# **Summary**
This notebook will include a baseline model using the cleaned dataset from the notebook "EDA.ipynb". This baseline model will use a cleaned dataset that has *not* been preprocessed (with the exception of one-hot encoding categorical features) and will be fitted onto a simple model, random forest.

In [2]:
# import libraries
import pandas as pd
import numpy as np
import matplotlib.pyplot as plt
import seaborn as sns
from sklearn.model_selection import train_test_split
from sklearn.compose import ColumnTransformer
from sklearn.preprocessing import OneHotEncoder
from sklearn.pipeline import Pipeline
from sklearn.ensemble import RandomForestClassifier
from sklearn.metrics import accuracy_score, classification_report, confusion_matrix, precision_score, recall_score, f1_score, roc_auc_score

# display max columns
pd.set_option('display.max_columns', None)

# import data
df = pd.read_csv("cleaned_HRDataset.csv")
df.shape

(311, 44)

In [3]:
col_drop = ['EmpID', 'Employee_Name', 'DOB', 'Zip', 'State', 'DateofHire', 'DateofTermination', 'LastPerformanceReview_Date',
            'TermReason', 'EmploymentStatus', 'EmpStatusID']
df = df.drop(col_drop, axis=1)
df.shape

(311, 33)

## **1. Setting up Model**

In [4]:
X = df.drop('Termd', axis=1)
y = df['Termd']

In [5]:
# create pipeline

cat_features = X.select_dtypes(include=['object']).columns

categorical_transformer = Pipeline(steps=[
    ('onehot', OneHotEncoder(handle_unknown='ignore'))
])

preprocessor = ColumnTransformer(transformers=[
    ('cat', categorical_transformer, cat_features)
])

model = RandomForestClassifier(random_state=42)

pipeline = Pipeline(steps=[
    ('preprocessor', preprocessor),
    ('model', RandomForestClassifier(random_state=42))
])

X_train, X_test, y_train, y_test = train_test_split(X, y, test_size=0.2, random_state=42)

pipeline.fit(X_train, y_train)

In [6]:
y_pred=pipeline.predict(X_test)

In [7]:
def model_metrics(preds, y):
    print(f'Accuracy: {accuracy_score(preds, y)}')
    print(f'Precision: {precision_score(preds, y)}')
    print(f'Recall: {recall_score(preds, y)}')
    print(f'F1: {f1_score(preds, y)}')
    print(f'ROC_AUC: {roc_auc_score(preds, y)}')

In [8]:
model_metrics(y_pred, y_test)

Accuracy: 0.6507936507936508
Precision: 0.22727272727272727
Recall: 0.5
F1: 0.3125
ROC_AUC: 0.5896226415094341


## **2. Evaluation**
The Random Forest model has a decent **accuracy** of approximately 0.65, indicating the model is correctly classifying about **65%** of the instances. However, looking towards the precision and recall gives a more detailed and accurate interpretation of the model's performance.
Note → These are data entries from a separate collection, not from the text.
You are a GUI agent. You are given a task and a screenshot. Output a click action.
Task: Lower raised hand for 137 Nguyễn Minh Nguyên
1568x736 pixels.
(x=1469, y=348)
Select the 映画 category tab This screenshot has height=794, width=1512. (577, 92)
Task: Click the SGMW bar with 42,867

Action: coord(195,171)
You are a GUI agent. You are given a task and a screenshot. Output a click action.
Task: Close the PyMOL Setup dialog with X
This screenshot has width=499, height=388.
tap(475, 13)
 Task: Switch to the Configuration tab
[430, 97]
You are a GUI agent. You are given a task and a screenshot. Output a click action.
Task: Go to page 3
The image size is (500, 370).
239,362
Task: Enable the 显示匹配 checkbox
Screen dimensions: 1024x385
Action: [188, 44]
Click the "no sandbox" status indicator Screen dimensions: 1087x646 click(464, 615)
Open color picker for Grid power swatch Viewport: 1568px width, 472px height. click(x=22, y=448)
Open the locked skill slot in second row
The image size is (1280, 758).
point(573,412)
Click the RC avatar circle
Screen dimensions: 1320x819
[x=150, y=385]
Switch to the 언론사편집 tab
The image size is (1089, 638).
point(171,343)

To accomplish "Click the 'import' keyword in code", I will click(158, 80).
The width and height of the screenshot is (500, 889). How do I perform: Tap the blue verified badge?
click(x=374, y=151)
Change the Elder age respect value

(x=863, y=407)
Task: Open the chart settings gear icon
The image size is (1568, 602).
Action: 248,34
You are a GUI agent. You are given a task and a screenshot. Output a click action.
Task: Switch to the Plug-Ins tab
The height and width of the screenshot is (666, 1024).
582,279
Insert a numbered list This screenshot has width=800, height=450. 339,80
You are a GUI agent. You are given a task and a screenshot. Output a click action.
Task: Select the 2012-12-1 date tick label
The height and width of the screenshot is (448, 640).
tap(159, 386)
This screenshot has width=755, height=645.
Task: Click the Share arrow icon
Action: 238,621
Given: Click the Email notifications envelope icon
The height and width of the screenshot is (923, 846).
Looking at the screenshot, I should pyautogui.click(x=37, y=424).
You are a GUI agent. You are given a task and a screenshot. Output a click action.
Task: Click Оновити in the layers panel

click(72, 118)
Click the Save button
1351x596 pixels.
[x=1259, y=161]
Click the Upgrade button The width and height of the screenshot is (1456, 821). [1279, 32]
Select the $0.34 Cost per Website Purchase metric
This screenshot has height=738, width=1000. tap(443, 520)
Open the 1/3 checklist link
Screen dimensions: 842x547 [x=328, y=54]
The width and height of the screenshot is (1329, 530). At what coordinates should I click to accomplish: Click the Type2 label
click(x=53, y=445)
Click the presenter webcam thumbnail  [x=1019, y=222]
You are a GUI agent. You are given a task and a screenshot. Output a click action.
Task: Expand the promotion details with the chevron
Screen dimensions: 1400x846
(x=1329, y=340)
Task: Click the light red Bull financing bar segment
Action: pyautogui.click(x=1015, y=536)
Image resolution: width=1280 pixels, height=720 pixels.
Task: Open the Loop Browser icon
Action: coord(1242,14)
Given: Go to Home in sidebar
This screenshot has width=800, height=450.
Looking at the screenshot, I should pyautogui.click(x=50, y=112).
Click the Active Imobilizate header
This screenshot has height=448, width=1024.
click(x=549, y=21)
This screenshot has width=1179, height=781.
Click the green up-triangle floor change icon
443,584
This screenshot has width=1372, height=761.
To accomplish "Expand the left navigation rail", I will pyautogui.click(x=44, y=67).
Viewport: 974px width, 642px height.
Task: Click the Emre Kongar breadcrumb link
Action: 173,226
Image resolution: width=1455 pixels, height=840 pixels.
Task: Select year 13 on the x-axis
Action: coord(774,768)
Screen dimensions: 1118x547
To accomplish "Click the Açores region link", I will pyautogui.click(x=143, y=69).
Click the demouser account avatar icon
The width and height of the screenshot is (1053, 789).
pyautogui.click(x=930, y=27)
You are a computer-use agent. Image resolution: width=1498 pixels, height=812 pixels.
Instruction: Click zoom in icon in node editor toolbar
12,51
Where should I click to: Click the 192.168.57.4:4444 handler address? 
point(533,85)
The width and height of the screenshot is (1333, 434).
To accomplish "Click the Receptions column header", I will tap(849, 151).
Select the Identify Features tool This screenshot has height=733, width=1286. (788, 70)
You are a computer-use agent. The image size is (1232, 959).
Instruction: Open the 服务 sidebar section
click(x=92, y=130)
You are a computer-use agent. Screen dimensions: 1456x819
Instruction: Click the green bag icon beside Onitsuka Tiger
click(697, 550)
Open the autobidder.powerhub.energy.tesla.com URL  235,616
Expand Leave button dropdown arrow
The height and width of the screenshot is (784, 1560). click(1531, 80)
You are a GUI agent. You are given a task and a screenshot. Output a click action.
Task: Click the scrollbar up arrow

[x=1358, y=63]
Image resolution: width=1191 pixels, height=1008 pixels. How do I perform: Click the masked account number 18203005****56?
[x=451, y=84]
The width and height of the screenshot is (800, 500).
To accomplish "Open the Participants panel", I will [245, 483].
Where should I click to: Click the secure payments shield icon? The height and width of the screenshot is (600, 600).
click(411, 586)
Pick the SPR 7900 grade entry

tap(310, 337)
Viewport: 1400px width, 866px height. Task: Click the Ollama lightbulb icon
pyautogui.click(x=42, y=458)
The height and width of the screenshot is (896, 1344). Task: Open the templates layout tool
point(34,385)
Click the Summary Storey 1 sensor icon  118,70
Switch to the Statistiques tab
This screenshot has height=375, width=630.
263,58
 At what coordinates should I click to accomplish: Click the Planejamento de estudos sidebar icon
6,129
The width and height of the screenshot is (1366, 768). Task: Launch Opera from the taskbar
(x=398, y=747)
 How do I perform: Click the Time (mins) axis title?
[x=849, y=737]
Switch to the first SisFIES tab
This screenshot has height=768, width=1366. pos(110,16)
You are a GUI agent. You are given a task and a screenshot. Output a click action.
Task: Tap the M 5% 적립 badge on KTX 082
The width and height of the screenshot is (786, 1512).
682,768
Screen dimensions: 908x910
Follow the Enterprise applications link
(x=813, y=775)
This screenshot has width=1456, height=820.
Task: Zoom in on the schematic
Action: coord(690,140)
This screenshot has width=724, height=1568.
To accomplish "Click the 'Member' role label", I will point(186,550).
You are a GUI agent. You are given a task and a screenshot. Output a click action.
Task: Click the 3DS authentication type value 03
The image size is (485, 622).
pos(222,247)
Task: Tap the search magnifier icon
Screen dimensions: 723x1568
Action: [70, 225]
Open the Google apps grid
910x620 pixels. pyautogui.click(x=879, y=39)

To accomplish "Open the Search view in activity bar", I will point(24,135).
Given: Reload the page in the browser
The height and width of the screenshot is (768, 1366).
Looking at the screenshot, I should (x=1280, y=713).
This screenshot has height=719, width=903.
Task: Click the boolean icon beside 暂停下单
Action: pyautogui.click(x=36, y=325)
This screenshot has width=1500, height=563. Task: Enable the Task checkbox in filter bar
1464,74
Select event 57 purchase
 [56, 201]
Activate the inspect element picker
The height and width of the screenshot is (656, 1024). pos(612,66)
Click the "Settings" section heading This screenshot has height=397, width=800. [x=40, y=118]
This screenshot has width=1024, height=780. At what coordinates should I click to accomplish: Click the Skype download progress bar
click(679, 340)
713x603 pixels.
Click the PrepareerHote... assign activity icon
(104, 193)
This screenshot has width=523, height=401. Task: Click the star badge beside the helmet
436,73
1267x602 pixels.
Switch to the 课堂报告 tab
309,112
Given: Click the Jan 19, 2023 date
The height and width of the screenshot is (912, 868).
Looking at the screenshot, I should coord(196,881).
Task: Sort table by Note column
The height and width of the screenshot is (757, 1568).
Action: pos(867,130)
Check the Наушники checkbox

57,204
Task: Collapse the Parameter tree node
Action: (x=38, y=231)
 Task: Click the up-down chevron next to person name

A **precision** of 0.23 means that only **23%** of instances predicted as positive by the model are actually positive. Additionally, a **recall** of 0.5 means that model is correctly identifying **50%** of the actual positive instances. The model is missing half of the true positives.

This model is dealing with a class imbalance, indicating the F1-score is a more accurate metric of how the model is performing. The **f1-score** of **0.31** indicates the model is not doing well balancing the precision and recall as seen above.

Overall, the model has a moderate accuracy but is struggling with positive class prediction. Potential improvement by:
- feature selection
- address class imbalance